The Monetary Policy Committee (MPC), which new Deputy Governor Michael Patra has been given charge of to steer, has the mandate to contain retail inflation based on Consumer Price Index (CPI) at 4 per cent (+/-2 per cent).

The retail inflation, after remaining in comfort zone, started inching up and crossed the 7 per cent mark (7.35 per cent) during December 2019, due to spiralling prices of vegetables led by onions. It is now very clear that MPC members will have a tough time balancing between a slowing economy which calls for reduction in repo rate, while rising inflation and higher fiscal deficit will require the RBI to either hike the rate or at best, maintain a status quo.

The sixth bi-monthly monetary policy statement for 2019-20 will be announced at 11.45 a.m. on Thursday.
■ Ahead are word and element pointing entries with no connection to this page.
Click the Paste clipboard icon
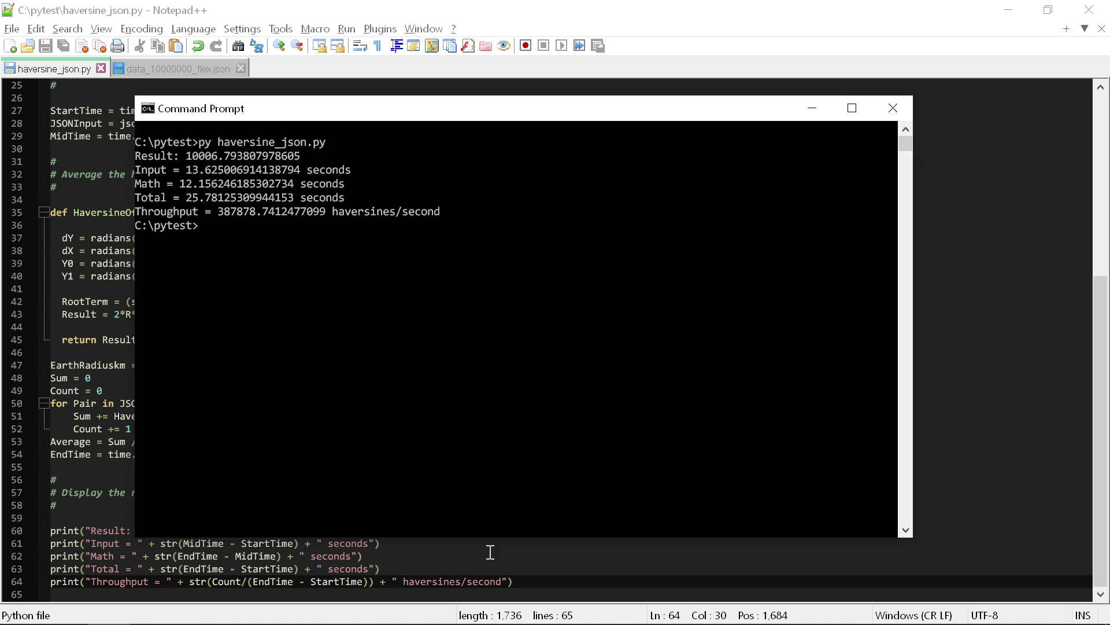The image size is (1110, 625). (176, 46)
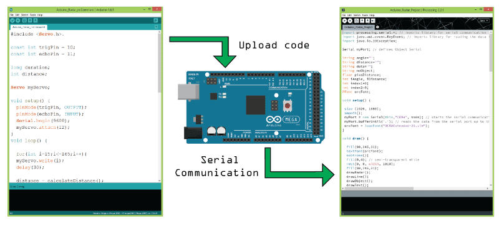Click the Processing New sketch icon
This screenshot has width=499, height=239.
[356, 21]
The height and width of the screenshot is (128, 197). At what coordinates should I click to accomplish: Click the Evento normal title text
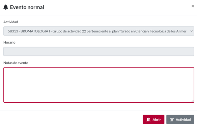[27, 7]
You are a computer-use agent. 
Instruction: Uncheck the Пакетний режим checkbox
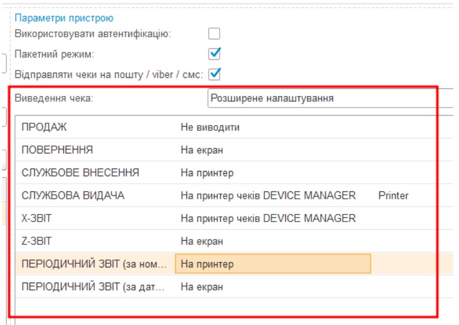click(x=214, y=54)
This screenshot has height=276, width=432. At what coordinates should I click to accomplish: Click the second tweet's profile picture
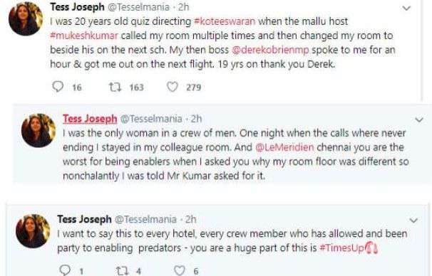38,130
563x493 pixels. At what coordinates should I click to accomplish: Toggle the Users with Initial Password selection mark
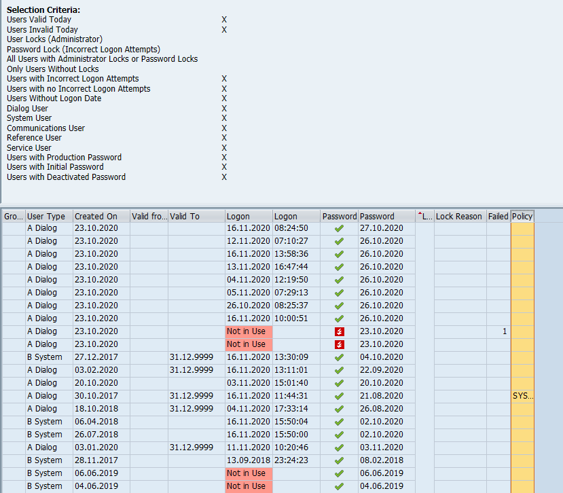click(224, 166)
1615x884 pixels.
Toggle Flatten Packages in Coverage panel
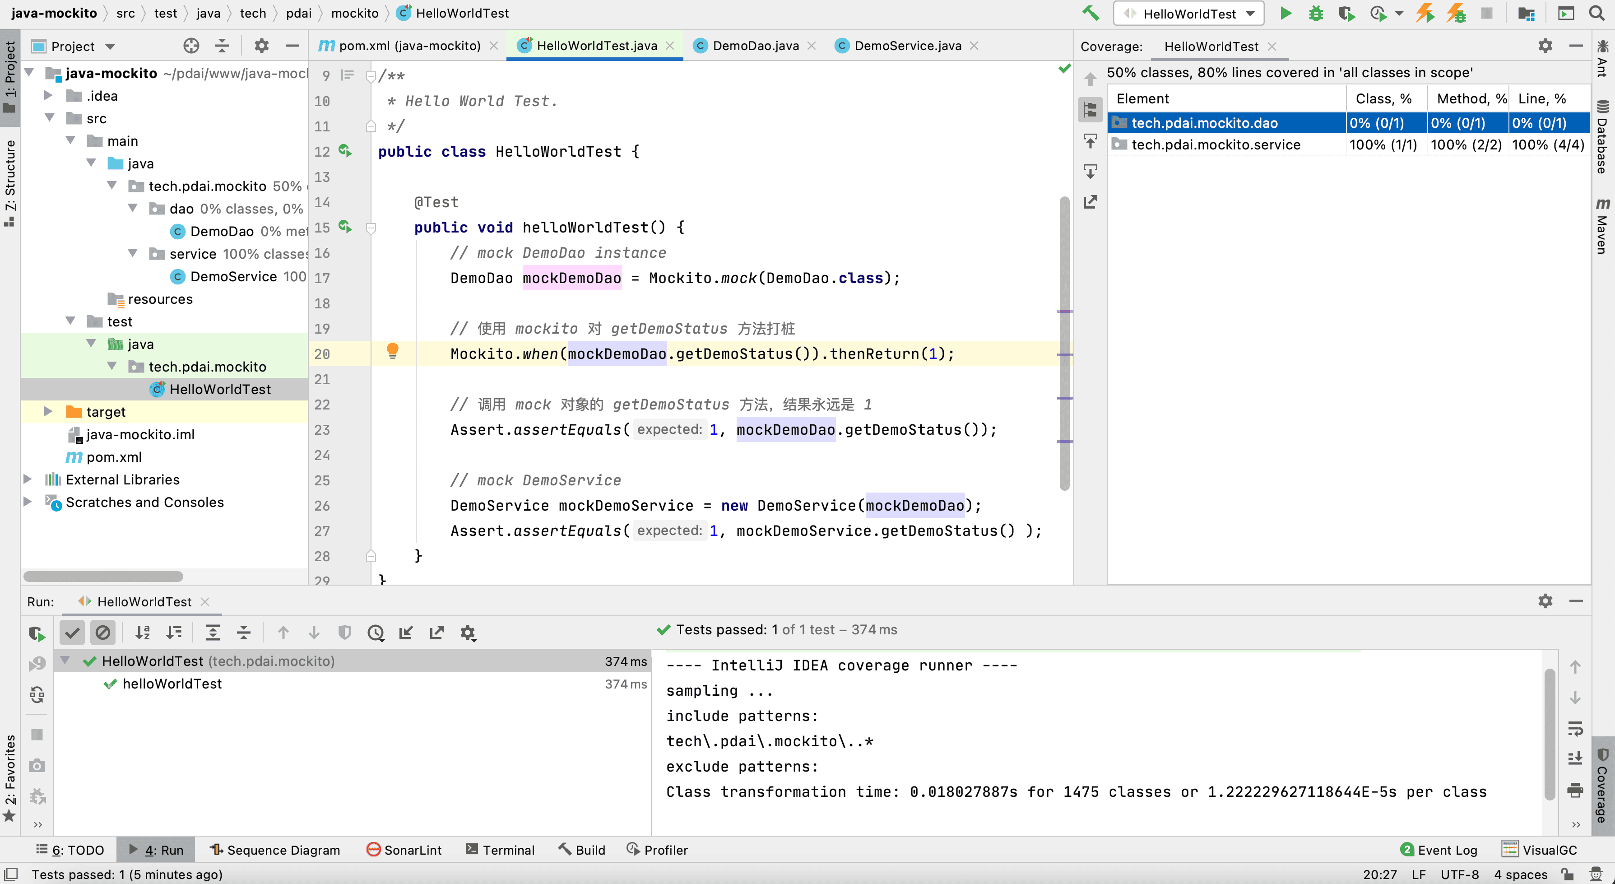click(1090, 110)
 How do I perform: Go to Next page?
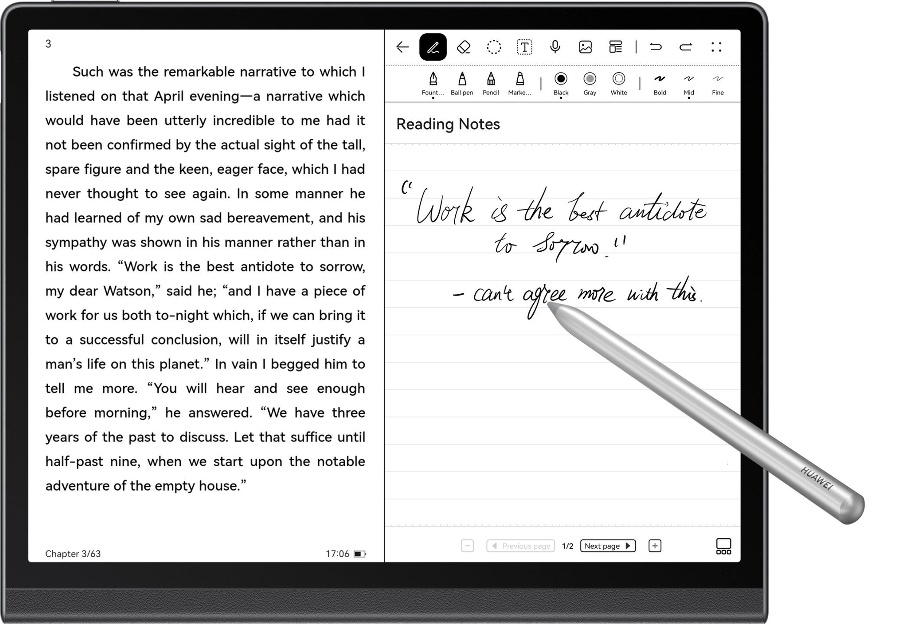coord(608,546)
The macro stats are not very bright. The government has estimated India’s gross domestic product (GDP) at 5 per cent in the current financial year owing to both domestic as well as global factors amid weakening consumption demand in the country.
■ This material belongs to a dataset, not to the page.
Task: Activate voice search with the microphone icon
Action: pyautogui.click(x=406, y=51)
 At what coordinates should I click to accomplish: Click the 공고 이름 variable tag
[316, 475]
In December, the retail inflation also peaked to a five-year high of 7.3 per cent, mainly due to costlier vegetables, specifically onions and tomatos.
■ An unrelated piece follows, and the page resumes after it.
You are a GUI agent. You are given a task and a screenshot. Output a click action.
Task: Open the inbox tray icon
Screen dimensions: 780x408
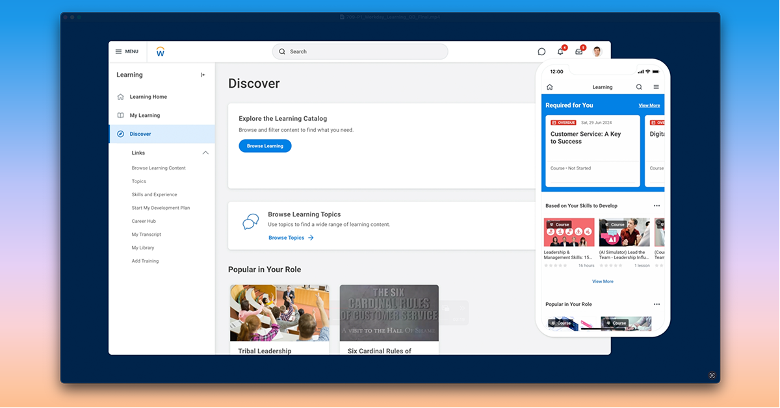(579, 51)
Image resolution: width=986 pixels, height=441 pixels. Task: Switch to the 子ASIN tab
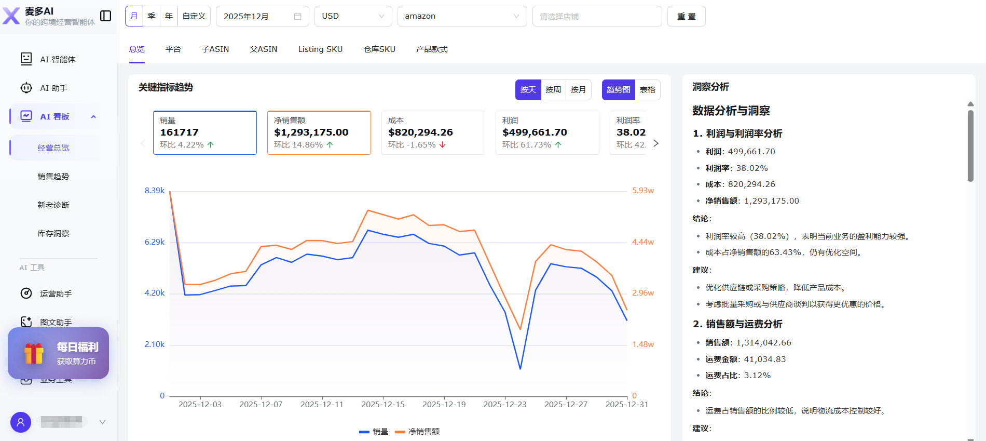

In its previous monetary policy review in December, the RBI had decided for a status quo, leaving the repo unchanged at 5.15 per cent on concerns of rising inflation.

While presenting the Union Budget on Saturday, Finance Minister Nirmala Sitharaman projected the fiscal deficit to widen to 3.8 per cent of the GDP against the earlier estimate of 3.3 per cent. A higher fiscal deficit in simple terms means the government will go in for more market borrowing leading to hardening of interest rate which in turn will put pressure on inflation but the government has ruled out any borrowing this fiscal.